Challenges:
a – In the account of Mere Church, how high is the church tower?
b – Please carry on the account of Mere Church from where it stops.

Document text:
==================================================

I SEND you a drawing of the screen, and some engravings, which I have made in wood, of panelling and carving in Mere Church.

This church, of which Sir R. C. Hoare has given a view and description in his valuable History of Wilts, is more regular, in its outline than in its style; consisting of a nave, two aisles, and a choir, with a chancel or chantry on each side of it some of which members, however, having been built at different times, are in different styles of architecture. The tower, which is about 90 feet high, has octagonal turrets at the corners, ending in lofty pyramidal pinnacles, and is embattled at the top, and surrounded by a deep border of close quatrefoil work. The nave is divided from each aile by four pillars of a light pattern; and above these are, rather were, as many clerestory windows; for those on the north side have their lights walled up, but their mullions and tracery are left, while the opposite ones, which are open, have lost their mullions, and are simple pigeonhole openings in the wall.


The screen is of oak, wrought in the richest and lightest style of church carving, and having from its size and proportions a fine effect, The lower part (which is unfortunately hidden by pews, though I have drawn it as visible) is filled up with panelling carved with finial work in high relief; and in the middle is a line of trefoils with the spandril spaces above, them occupied by open quatrefoiled circles and trefoils beneath. The arches are richly carved in trefoil work, and the little columns that support the gallery open into fan-work groins, above which rises the cornice, adorned with two lines of carved and gilt vineleaves.

The panelling of the gallery is newer than the screen; as it appears by the churchwardens' book, which goes back to the time of Philip and Mary, that at the accession of Queen Elizabeth they defaced "the images of the xii apostles, whych were paynted on the face of the Rodelofte," a proof that there were then twelve panels, though there are now only nine; and that on the following year they took down the rodelofte by the commandement by the Bysshop." GENT. MAG. April, 1832.


It seems also that they took down the rood and altars, by command of "The Queen's Maties vysytors," whom they met three times at Sarum; and defaced" the seates or tabernacles of the images through all the church.'

Just behind the roodloft, where the workhouse poor now sit, was the or gan; the item for playing which ceases about the year 1613, and in 1636 it is mentioned in an inventory of the church goods, as old decayed organs in the loft over the north isle," after which it is no more noticed; and little attention seems to have been given to the screen from the accession of Elizabeth to 1720, when it was coloured.

==================================================

[Item position entries]
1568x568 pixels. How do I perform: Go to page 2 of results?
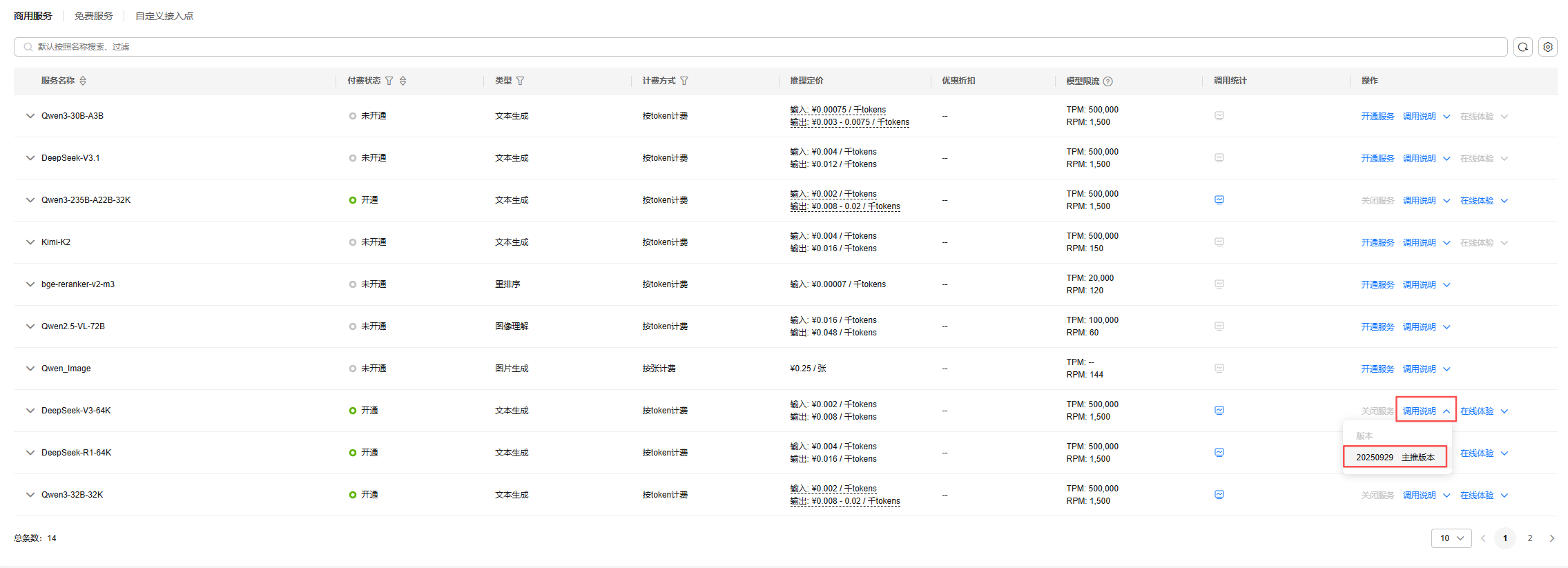point(1530,538)
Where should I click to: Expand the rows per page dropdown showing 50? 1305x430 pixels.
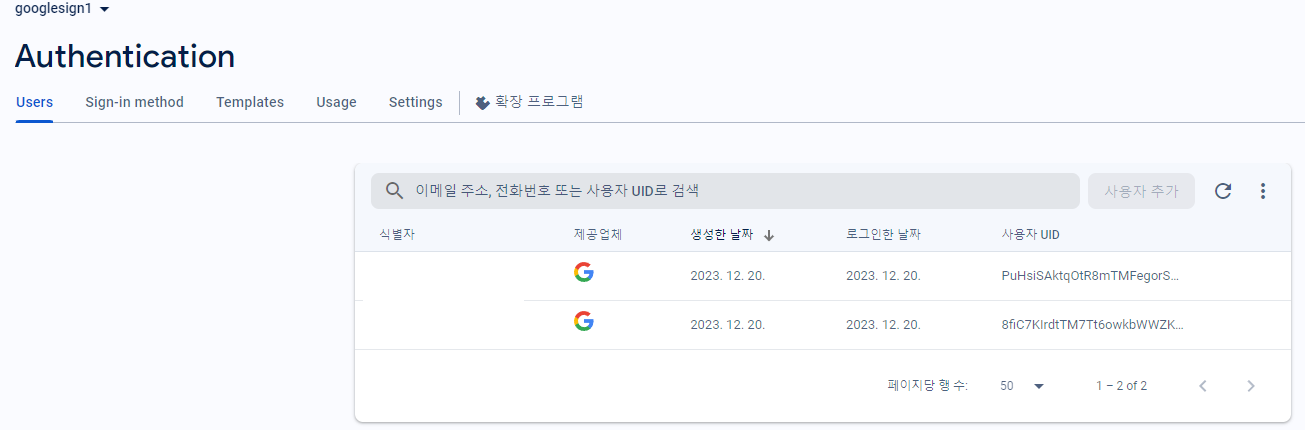click(1021, 386)
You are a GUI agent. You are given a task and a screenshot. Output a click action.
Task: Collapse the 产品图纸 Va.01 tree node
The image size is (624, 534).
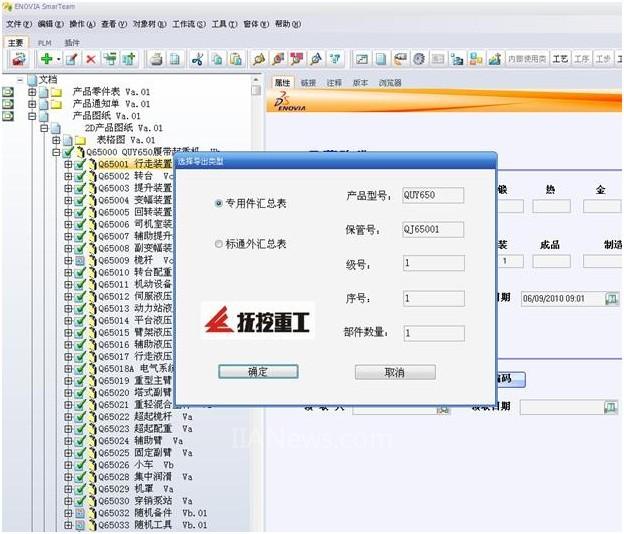click(x=32, y=116)
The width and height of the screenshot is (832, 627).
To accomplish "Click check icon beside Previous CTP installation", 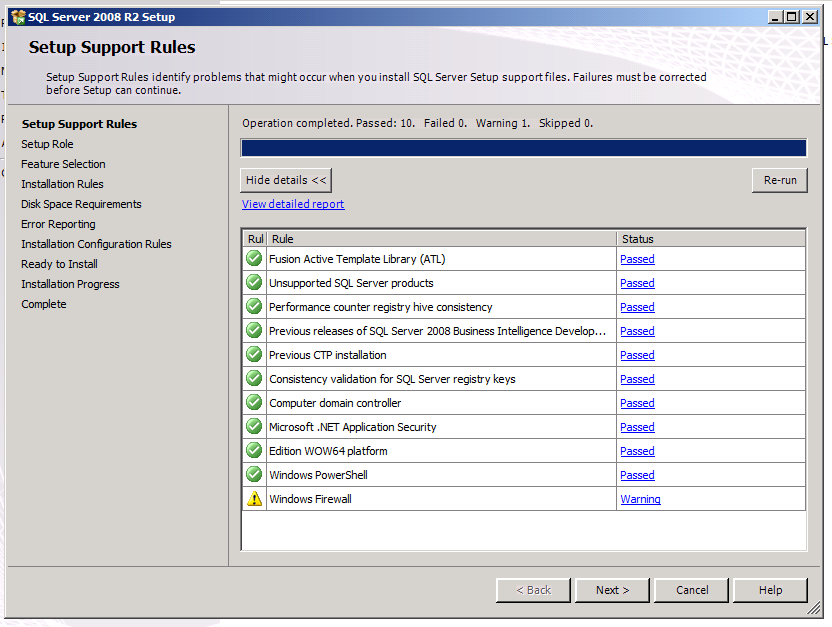I will click(254, 354).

==================================================

Written responses:
a – About 90 feet.

b –
In 1558 the parishioners purchased a copy of the English Bible, which cost 16s. 8d., of course a great sum at that time; and in 1635 a copy of Bishop Jewell's works was bought for 40s. and, as was then common, fastened with an iron chain in the chancel.

In 1584, among other vessels in the church, are named four dozen trenchers and four stone cups. In 1638 an almanack was set up in the church, and an hour-glass was bought; and the next year a half-hour-glass; perhaps to regulate the length of the sermon.


In 1589, about the time of the Spanish invasion, they bought a barrel of gunpowder, probably for defence; as in 1620 it was ordered to be sold; but in 1628, when the difficulties of the unfortunate Charles the First began to thicken, seven barrels of gunpowder are written in the account of the church stock.


At the beginning of the 17th century, the money collected for the poor was so much more than the outlay, that the churchwardens put out a considerable sum of money in loans of four or five pounds to different tradesmen ; but in 1638 they recalled it, and expended it in building an almshouse.

The yew-tree, which is now in vigour, was planted in 1636; and some lime trees, which are trained in a canopy over the church-yard paths, in 1732.

Some of the chief renovations about
church have taken place as follow:
1587. The paths paved at 14d. a yard.
1589. A new pulpit.
1594. A new bell.

1616. Two new bells.

1636. Tower loft and south leads.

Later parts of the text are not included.